Braccialetti identificativi al Pronto Soccorso anche per gli accompagnatori: nuovo metodo per evitare le aggressioni

CATANIA – Problematiche di grande spessore e di difficile risoluzione nel panorama sanitario, sono purtroppo le frequenti vicende di aggressione e prepotenza all’interno dei pronto soccorso della città, che coinvolgono il lavoro degli operatori sanitari.

È a tal proposito che il Direttore Generale dell’Arnas Garibaldi, Giorgio Santonocito, nell’intenzione di arginare quanti più episodi di violenza nei confronti di chi, ogni giorno mette il proprio lavoro e la propria professionalità a servizio dei pazienti, sperimenta un nuovo metodo di controllo degli ingressi in questi locali. La novità consiste nell’utilizzo di braccialetti nominativi.

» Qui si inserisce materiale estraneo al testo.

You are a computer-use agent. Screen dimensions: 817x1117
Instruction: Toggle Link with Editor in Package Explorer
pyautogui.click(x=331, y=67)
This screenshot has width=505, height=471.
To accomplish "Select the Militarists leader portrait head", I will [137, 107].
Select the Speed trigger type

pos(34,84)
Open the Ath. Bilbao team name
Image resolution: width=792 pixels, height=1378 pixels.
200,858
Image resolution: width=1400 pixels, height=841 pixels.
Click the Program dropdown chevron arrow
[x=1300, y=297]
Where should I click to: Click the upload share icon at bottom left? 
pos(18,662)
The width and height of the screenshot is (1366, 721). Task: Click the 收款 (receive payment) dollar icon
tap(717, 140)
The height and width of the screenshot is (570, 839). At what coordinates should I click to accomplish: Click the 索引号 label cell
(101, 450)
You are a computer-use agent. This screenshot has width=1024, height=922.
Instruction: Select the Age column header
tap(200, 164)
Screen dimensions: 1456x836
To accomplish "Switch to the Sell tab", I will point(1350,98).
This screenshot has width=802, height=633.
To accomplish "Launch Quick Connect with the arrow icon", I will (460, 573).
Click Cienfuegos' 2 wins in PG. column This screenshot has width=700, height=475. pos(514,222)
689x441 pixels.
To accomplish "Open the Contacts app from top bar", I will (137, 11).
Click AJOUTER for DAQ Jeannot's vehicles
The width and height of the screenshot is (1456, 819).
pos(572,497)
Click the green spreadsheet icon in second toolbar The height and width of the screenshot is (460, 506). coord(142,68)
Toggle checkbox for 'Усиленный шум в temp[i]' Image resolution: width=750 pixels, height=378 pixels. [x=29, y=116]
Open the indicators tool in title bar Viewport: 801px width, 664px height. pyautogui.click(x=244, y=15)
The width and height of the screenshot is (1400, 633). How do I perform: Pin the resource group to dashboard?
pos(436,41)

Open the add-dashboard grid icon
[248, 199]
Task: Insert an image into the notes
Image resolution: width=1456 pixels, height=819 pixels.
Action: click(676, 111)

Fino ad oggi infatti, è il solo paziente ad essere fornito di un braccialetto identificativo dotato di codice a barre, da giorno 1 marzo invece anche l’accompagnatore verrà dotato del medesimo dispositivo. Consapevole dell’importanza rappresentata dell’avere al proprio fianco un parente in un ambiente sconosciuto e per di più in un momento delicato quale è la malattia, tale sistema mira sia al benessere dell’utente, nel non privarlo di un conforto per esso importante, sia alla sicurezza di quanti giornalmente lavorano, evitando il sovraffollamento di tale luogo e limitando il numero degli accompagnatori, così da avere una più attenta visione di quanti vi transitano.

“È una piccola innovazione – dice Santonocito – che però ci consentirà di monitorare attentamente il flusso degli accompagnatori che accedono al pronto soccorso insieme al paziente”.